Zorro's Black Whip
ZORRO'S BLACK WHIP. 1944

Directors: Spencer Gordon Bennet
& Wallace Grissell

Reviewed by Paghat the Ratgirl



Zorro's Black Whip (1944) is a twelve-part Saturday matinee serial with all the usual redundancies & phony cliffhangers of the genre. Age twelve was probably already too mature for this kind of serial even in their day.

Zorro's Black WhipThis example proves as good as many another wild west serial, with the bonus of a bullwhip wielding six-gun masked heroine known as the Black Whip whom no one has guessed is Barbara Meredith (Linda Stirling).

Despite the title, & although the Black Whip dresses like Zorro, the name of Zorro is never mentioned within the story. We are not in Spanish California, nor is there any swordplay action as should be required of a Zorro-like character.

The Black Whip is much more a standard western figure, active in 1889 as a masked vigilante opposing robbers, arsonists, & killers.

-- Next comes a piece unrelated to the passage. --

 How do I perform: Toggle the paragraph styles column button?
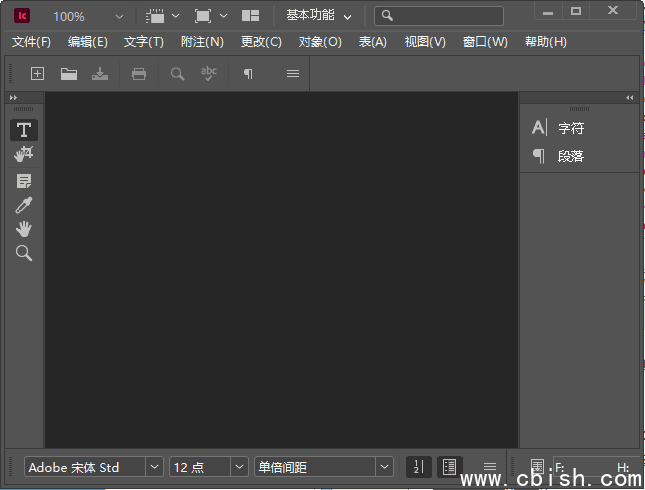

Episode One "The Black Whip" introduces the premise that criminal interests oppose Idaho statehood, for fear that statehood will bring law & order. A young newspaperman, Randy Meredith (Jay Kirby), champions statehood, inducing the criminals to attempt to kidnap his sister Barbara.

Vic (George J. Lewis) & Barbara become federal agents working undercover to assist statehood. Randy was the original Black Whip, but after he is killed, Barbara not only takes over the newspaper, but also the role of the masked vigilante.

Zorro's Black WhipThere's lots of shootin' & hard ridin' & fisticuffs & standard B-western imagery. Barbara in her Black Whip guise is as skilled as any guy with a six-shooter, although to be frank, nobody in a B-western seems to be all that good a shot, so there can be a smoky buttload of Bang! Bang! without too much in the way of Arrr, you got me.

With bow-whip, however, she's genuinely ultra-skilled, a nice non-murderous way to win a fight in what is essentially a kiddy flick.

In Episode Two, "Tomb of Terror," Hammond (Francis McDonald), a town leader, is secretly one of the bad guys. A ten thousand dollar reward is offered to anyone who can find out who the gangleader is.

Vic needs repeatedly to be saved by the Black Whip in something of a role-reversal, even though nobody knows the whip-fighter is a girl. She's rather similar to Wonder Woman always rescuing her test pilot boyfriend Steve.

Episode Three, "Mob Murder," picks up where the previous episode implied the Black Whip was blown up inside a bank vault. The cliffhanger is rapidly undone, since all cliffhangers are phony in serials.

And so it goes for twelve parts until its abject happy ending. For serial fans this is rather good if not quite exemplar. But for fans of quality westerns & action cinema generally, a stalwart heroic lady is insufficient to save Zorro's Black Whip from tedium.